A connection Between Scripture and Your Life Today
by Dc. Rob Brothers
I suspect that almost all of us have commented to one of our friends or family members, favorably or perhaps critically, on a Sunday homily that we’ve heard recently. I’d like to share a few thoughts with you regarding homilies, how they are prepared, what they are intended to do, and how you should always strive to listen for one or two key points that you can takeaway to help you be a better Christian in the days following what you’ve heard!
First, I might just point out the difference between a Sermon and a Homily. A Sermon is a spiritual talk given on a topic of the preacher’s choice. A Homily is a spiritual talk given on the specific readings of the Mass in which it is given. So, a homilist’s job is to relate to the congregation some practical thoughts and potential action points that the particular Scripture readings of that day have called to mind. Even though I am a rather new homilist I can tell you that some readings are easier to preach on than others! Nevertheless, our duty as a homilist is to preach on what the Church’s prescribed liturgical readings give us, not on a topic of our own choosing!
I typically begin to prepare my Sunday homily two to three weeks in advance of actually preaching it. I read over the prescribed readings and the Gospel; pray about them; perhaps read over one or two different commentaries from scripture scholars (a particular favorite of mine is current theologian Dr John Bergsma).
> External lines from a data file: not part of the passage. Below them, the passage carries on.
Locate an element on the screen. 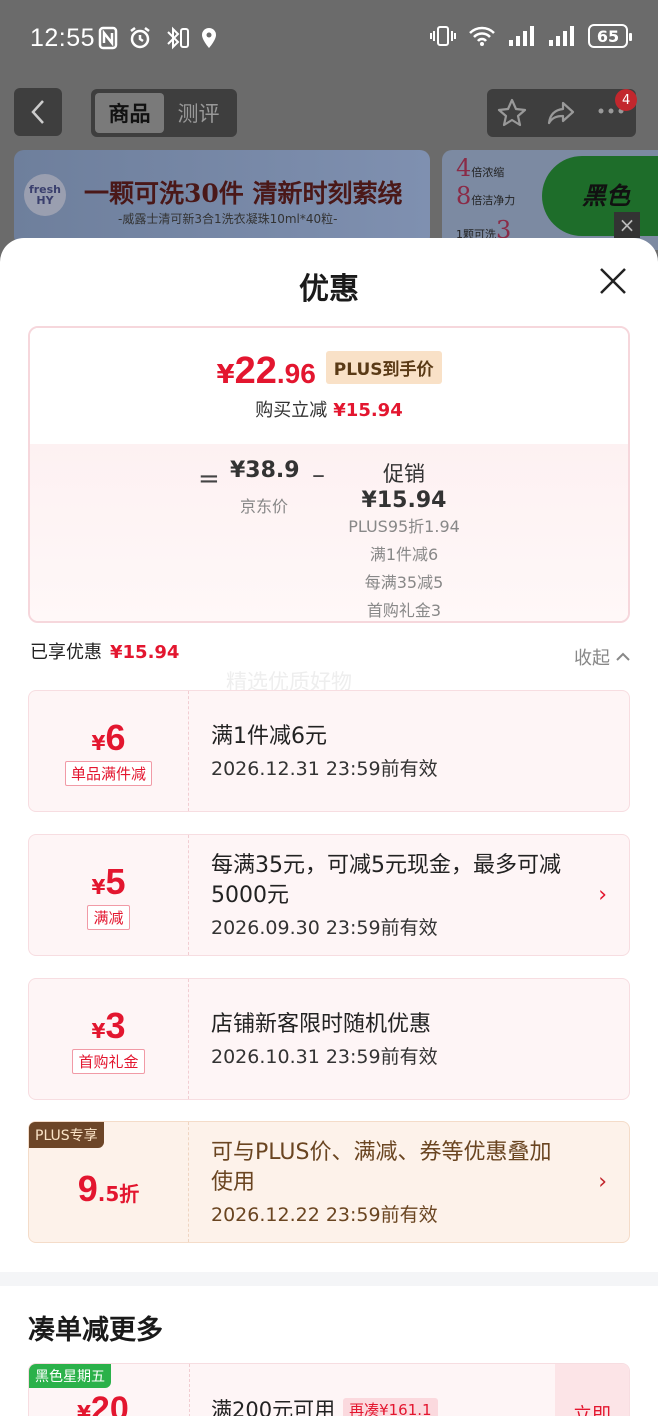 Image resolution: width=658 pixels, height=1416 pixels. coupon-card: 黑色星期五 ¥20 满200元可用 再凑¥161.1 立即 is located at coordinates (329, 1390).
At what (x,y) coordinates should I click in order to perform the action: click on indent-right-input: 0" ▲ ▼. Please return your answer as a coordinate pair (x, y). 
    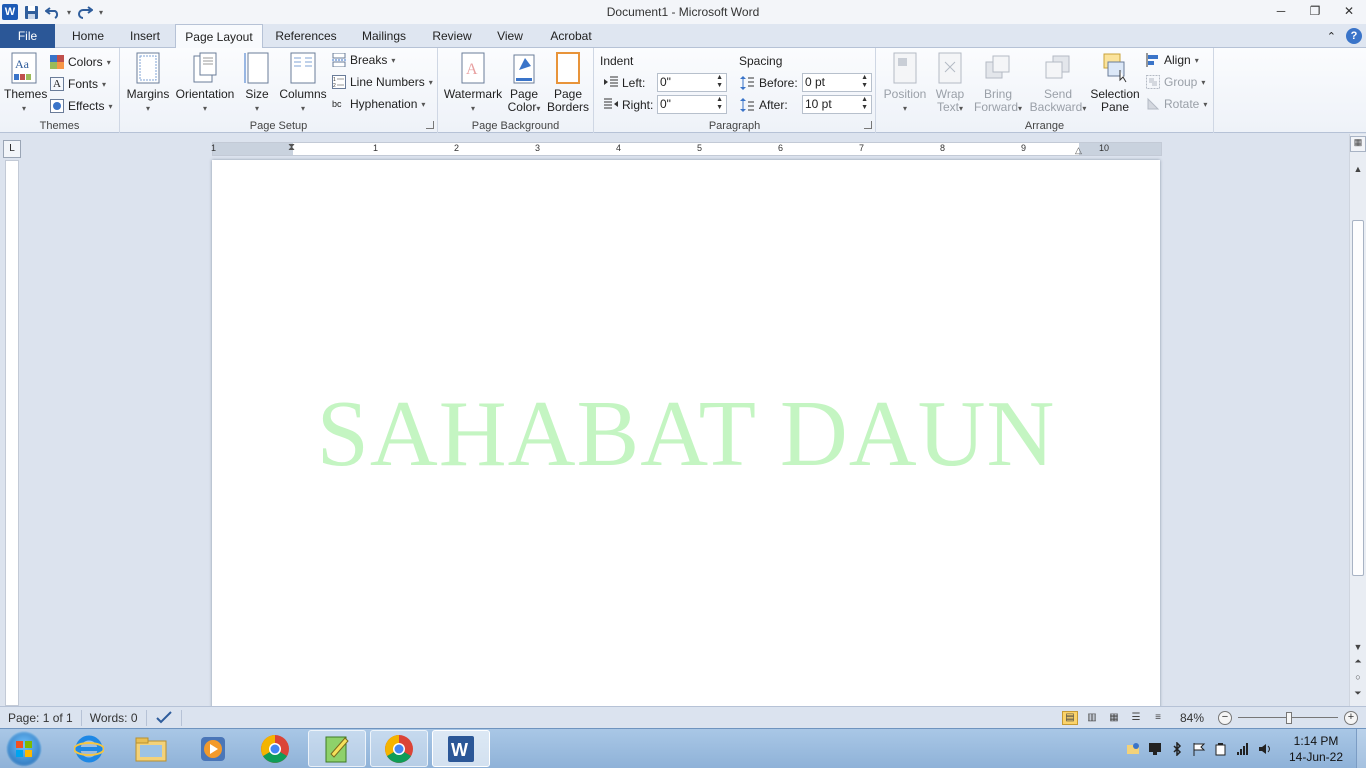
    Looking at the image, I should click on (692, 104).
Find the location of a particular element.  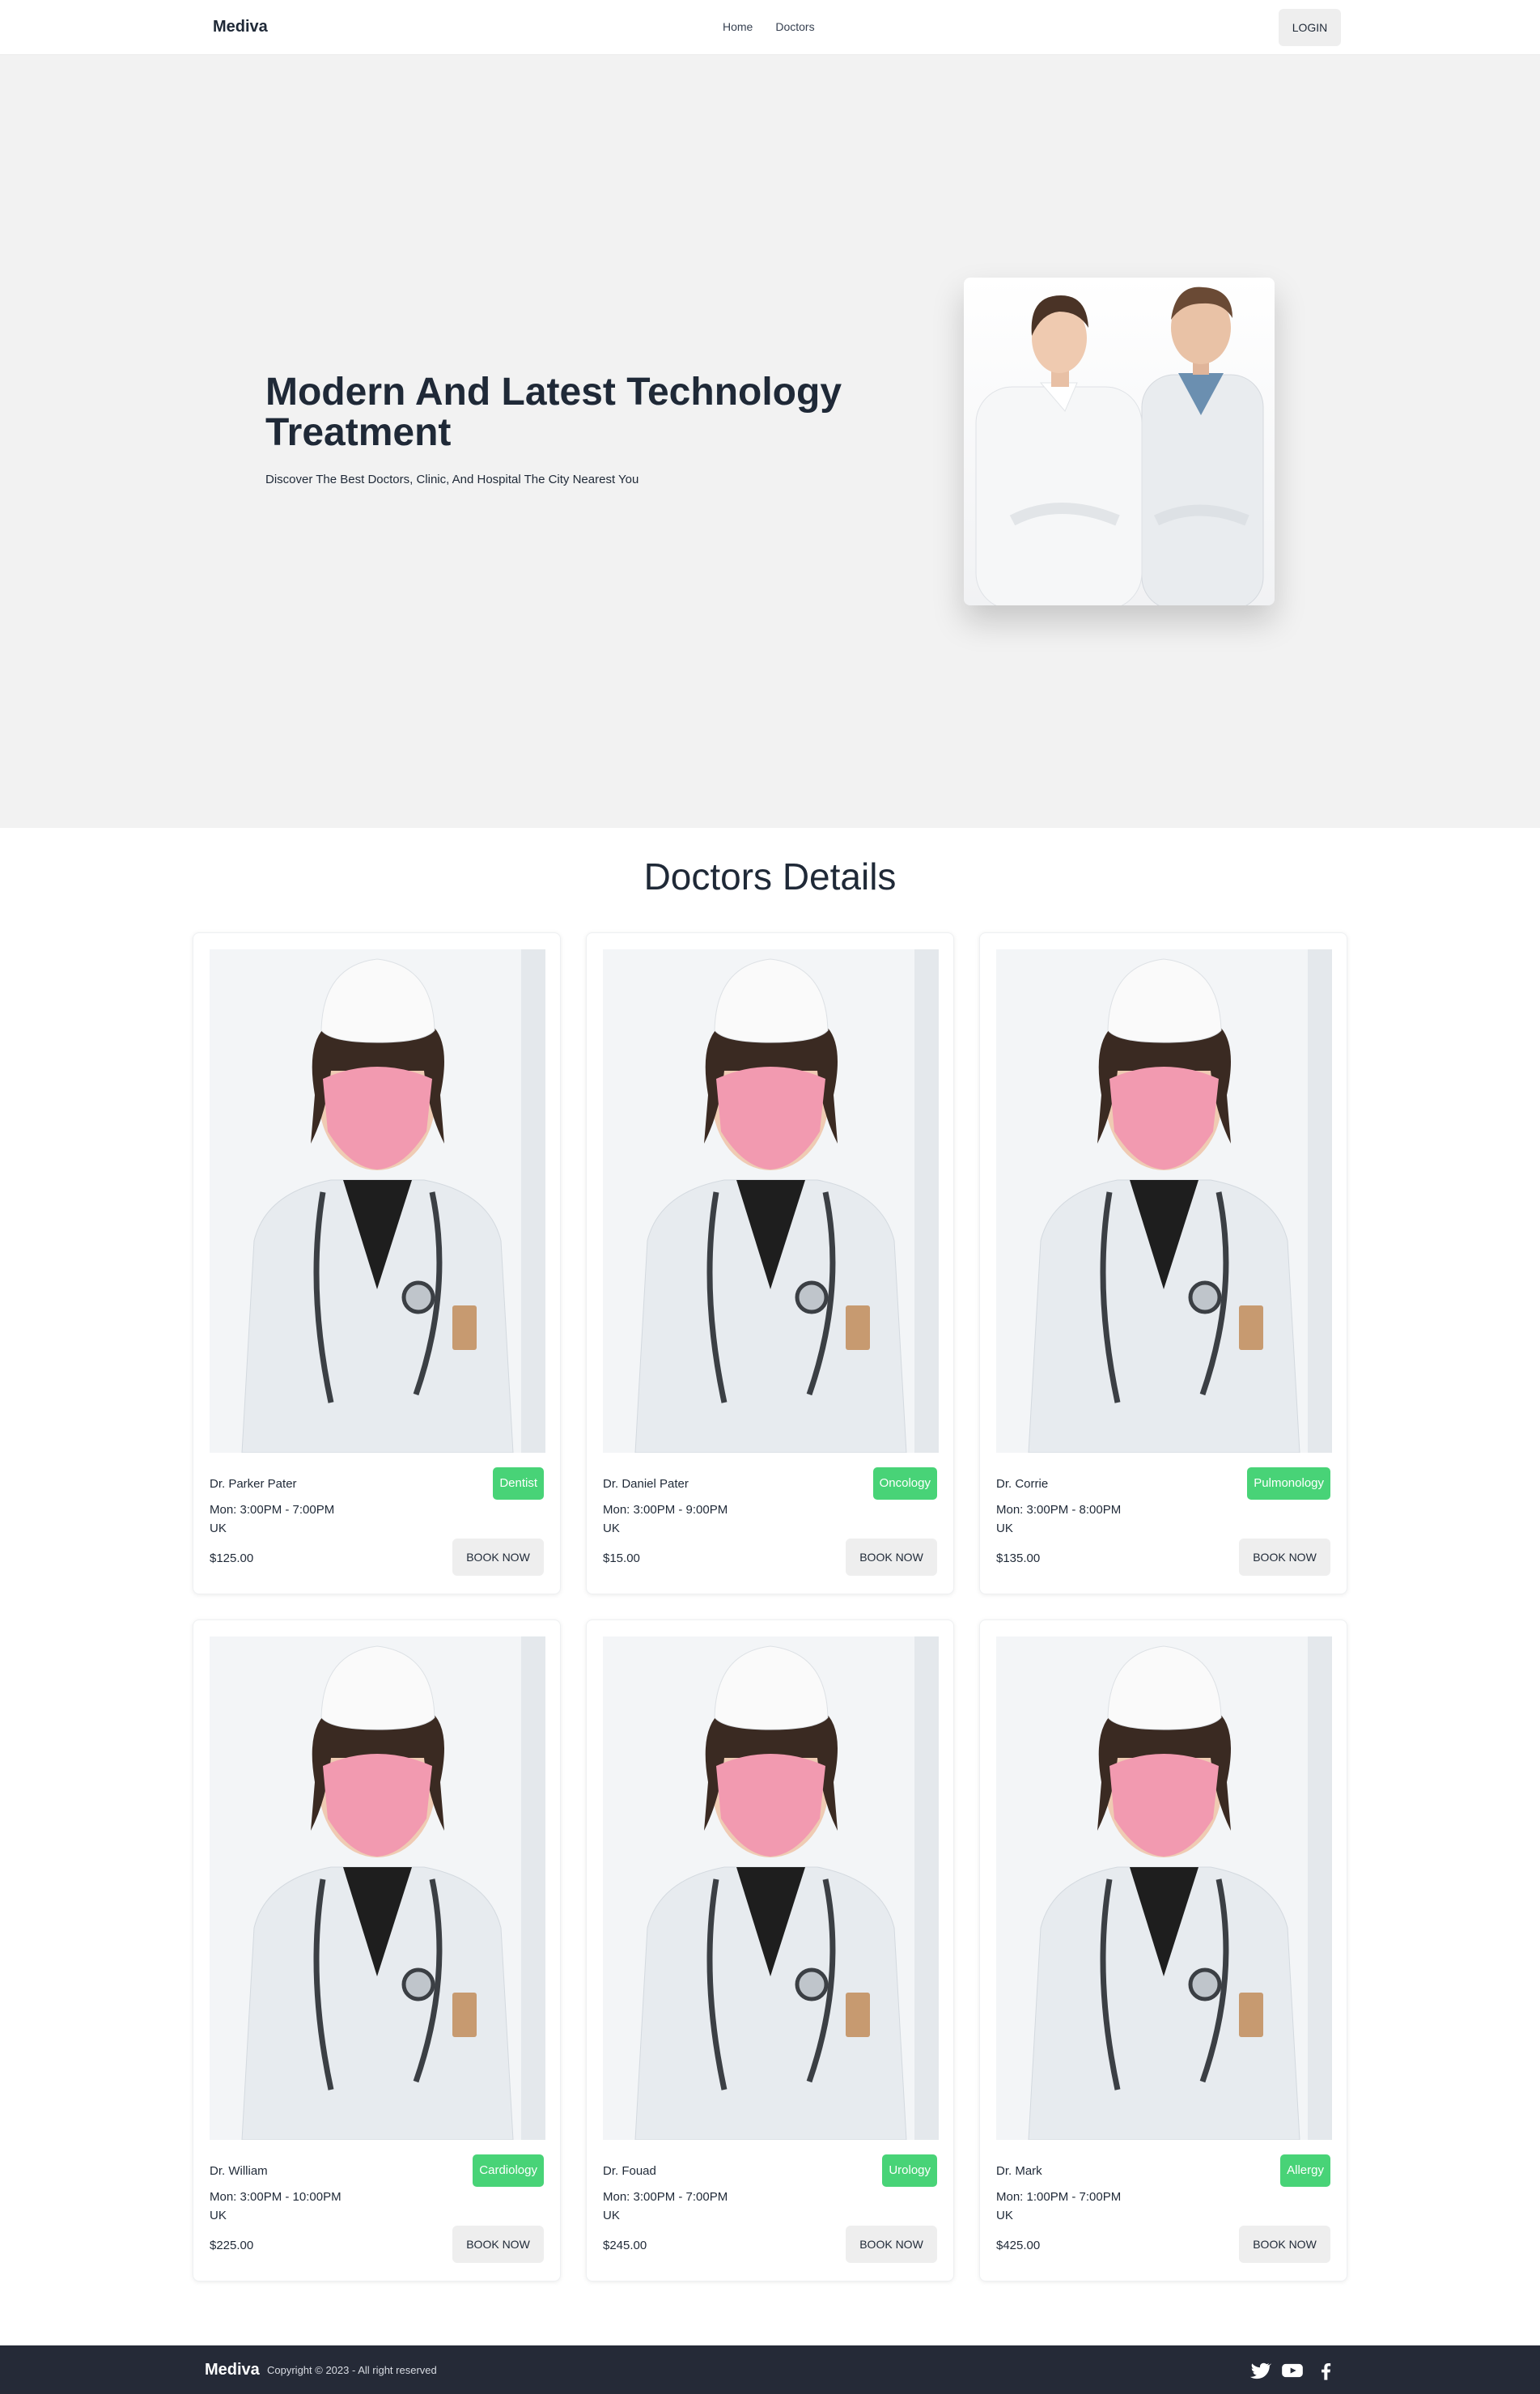

doctor-price: $135.00 is located at coordinates (1019, 1558).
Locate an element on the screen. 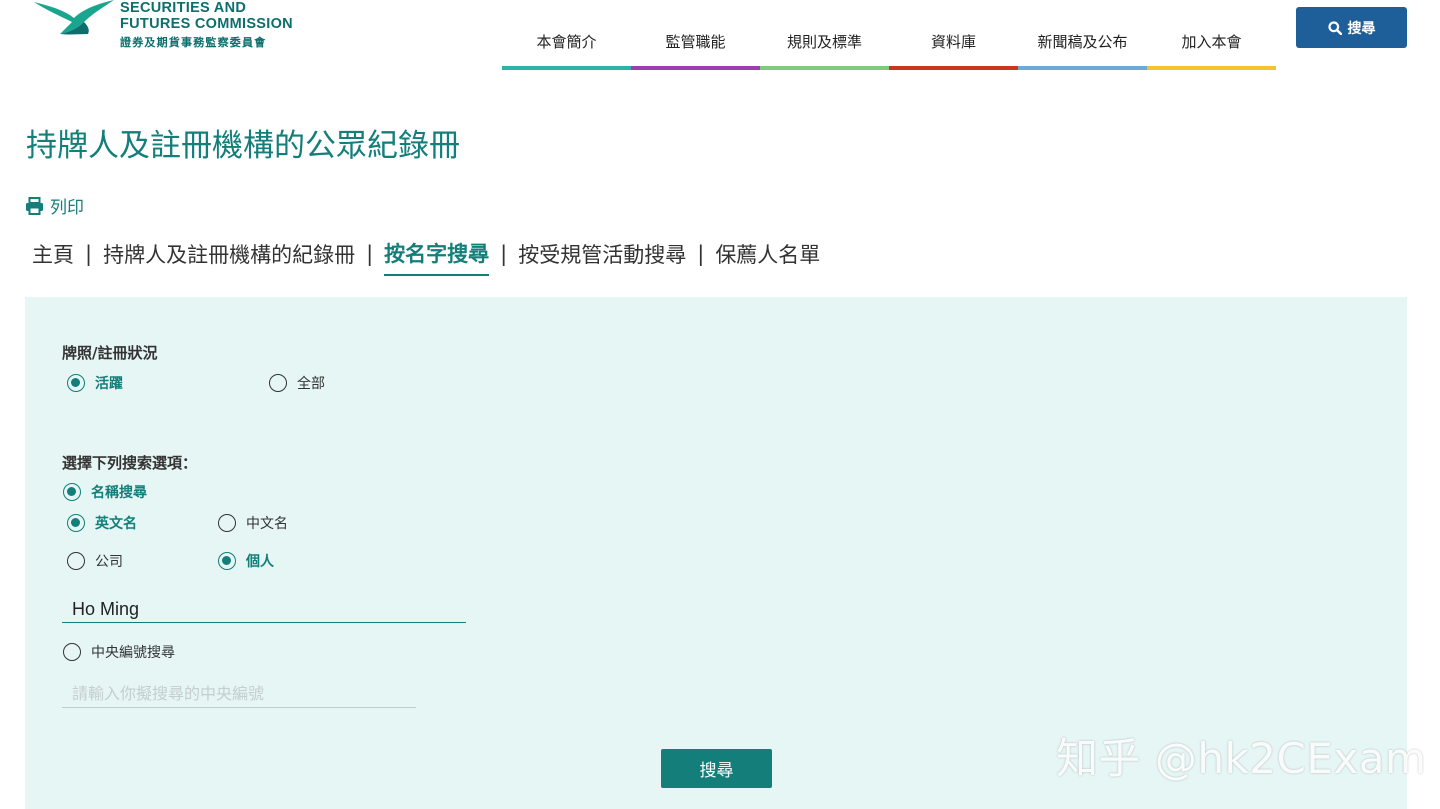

I spend a week or more praying about potential ways to make those readings come alive to challenge the hearers to consider some change in their lives to bring them closer to Jesus and/or to be more charitable to their neighbors so they may be more closely aligned with God’s hopes and plans for them. Usually, a week to ten days prior to delivering the homily, I pray again, and sit down to put pen to paper (or more realistically, fingers to keyboard!) My personal experience is that for every minute of preaching time (for me, a homily is typically 10-12 minutes), I spend about one hour in preparation. Ten minutes of preaching involves 10 hours of prayer, study, and crafting of the message!
It is the homilist’s job to put in the work and use the skills and abilities that God has blessed them with, to the best of their ability. A typical Sunday Mass in our parish is an incredibly diverse group of young and old, singles and marrieds, men and women, healthy and hurting, angry or joyful people, all at potentially different stages of their own personal faith journey. The homilist knows that it is the Holy Spirit that will help those in the congregation to hear and act on what God has to say to them at this particular point in their lives. No matter how skillful the homilist is, their principal job is not to entertain (even though a quick personal story or anecdote can help to bring the readings into focus for today’s lives); nor is the Sunday homily the time to present an educational lecture (even though some teaching may occur). The homilist will do his best to relate the day’s readings and Gospel story to the lives of the people who are listening in such a way that people are motivated to make some change, no matter how small, to bring their own lives into a closer alignment with the life that Jesus calls us to!
That’s a lot to ask for in a ten-minute homily! A good homilist is always very interested in hearing your helpful comments; not just “Good homily Deacon or Father,” but specific takeaways that you found helpful (or maybe not so helpful) as you begin to think about the week ahead. Don’t be afraid to give us feedback!